BOSTON, April 27, 2011 (GLOBE NEWSWIRE) -- Yusuf Badibanga, a nine year old boy from Democratic Republic of Congo, has received life saving surgery and treatment at Shriners Hospitals for Children® - Boston after sustaining severe electrical burns while playing hide and seek near a power station by his home.
Yusuf was burned from his chest to his face in 2008, when he was 6 years old. His father initially borrowed $100 from friends to pay for transportation to the Good Shepherd Hospital in Tshikaji Congo. The doctors at Good Shepherd amputated his right arm and when they had done all they could for Yusuf, they looked to volunteers from a North Carolina Presbyterian church who began raising funds in 2009 to bring him to the United States for treatment.
When contacted by church members, Shriners Hospitals for Children® – Boston agreed to accept Yusuf Badibanga as a patient. The severity of the burns caused his affected areas to contract inwards during the three years since the accident, leaving Yusuf's head falling to his right shoulder. Yusuf and his father arrived in Boston from the Democratic Republic of the Congo in January, 2011 and in February, underwent a five-hour procedure, in which surgeons grafted skin from his thigh to his upper right side. The surgery, followed by extensive therapy, has allowed Yusuf to hold his head upright and given him more comfort and mobility.

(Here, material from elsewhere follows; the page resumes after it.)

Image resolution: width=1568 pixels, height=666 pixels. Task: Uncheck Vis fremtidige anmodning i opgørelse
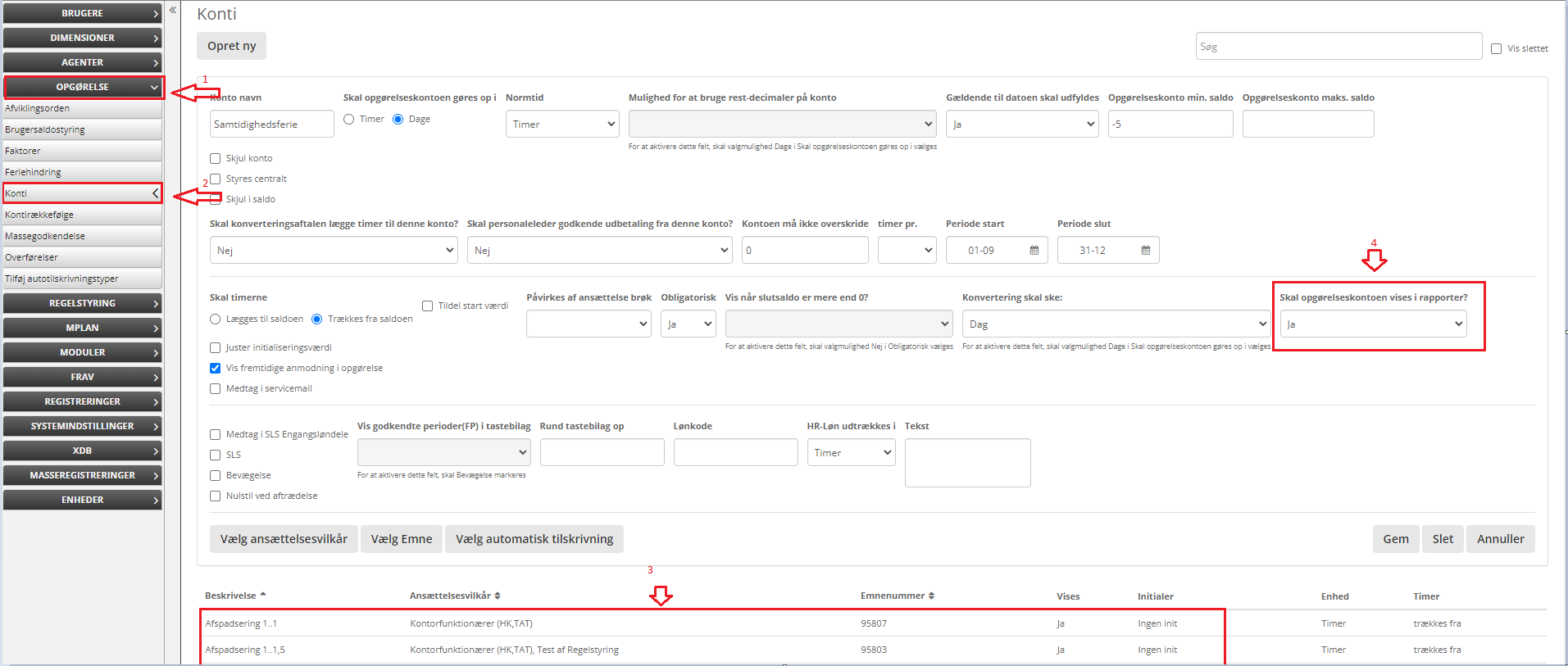click(216, 369)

He and his father are thankful for the wonderful medical treatment he has received. They plan to return home in May with a group from Myers Park Presbyterian. Before he leaves Boston, doctors plan to fit Yusuf with a prosthetic arm.

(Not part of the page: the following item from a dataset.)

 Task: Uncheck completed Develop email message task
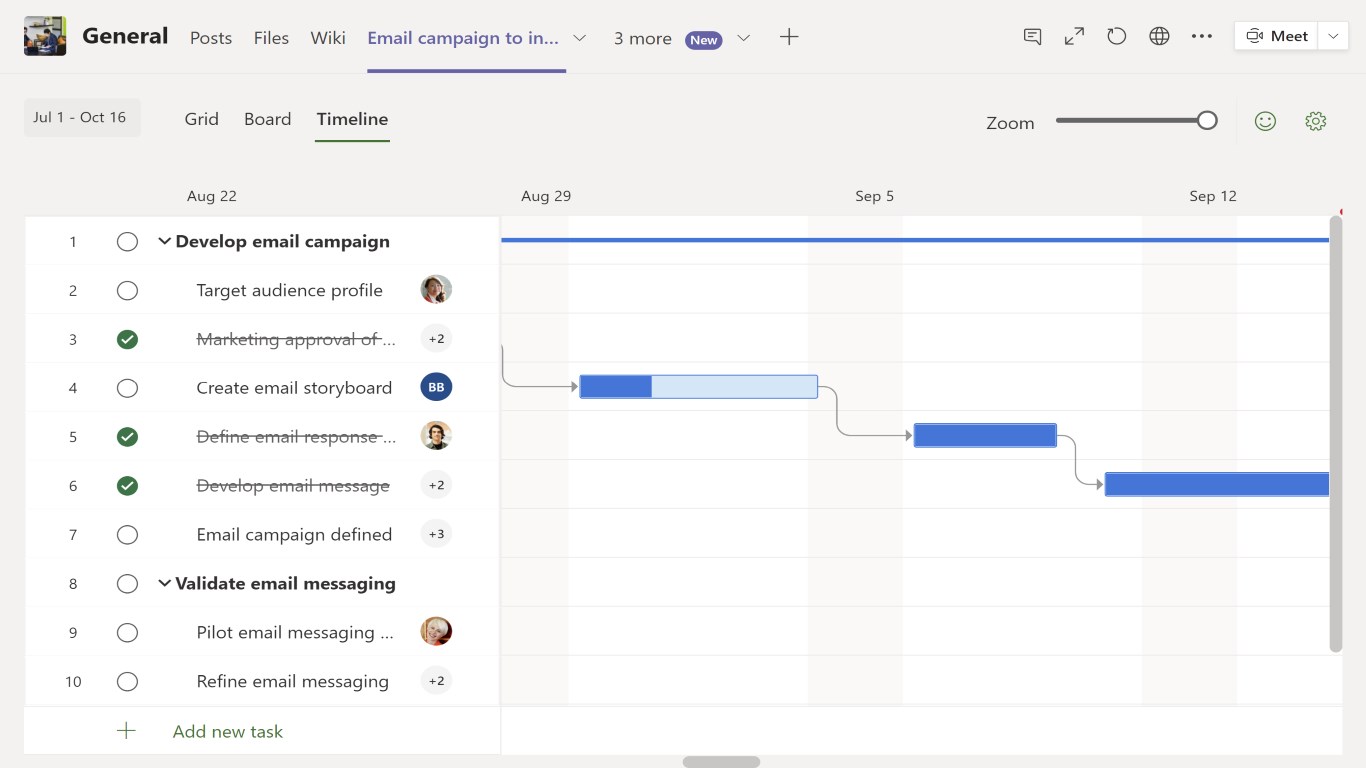127,486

Shriners Hospitals for Children-Boston
About Shriners Hospitals for Children®
Shriners Hospitals for Children® is a health care system of 22 hospitals dedicated to improving the lives of children by providing pediatric specialty care, innovative research, and outstanding teaching programs for medical professionals. Children up to age 18 with orthopaedic conditions, burns, spinal cord injuries, and cleft lip and palate are eligible for care and receive all services in a family-centered environment, regardless of the patients' ability to pay.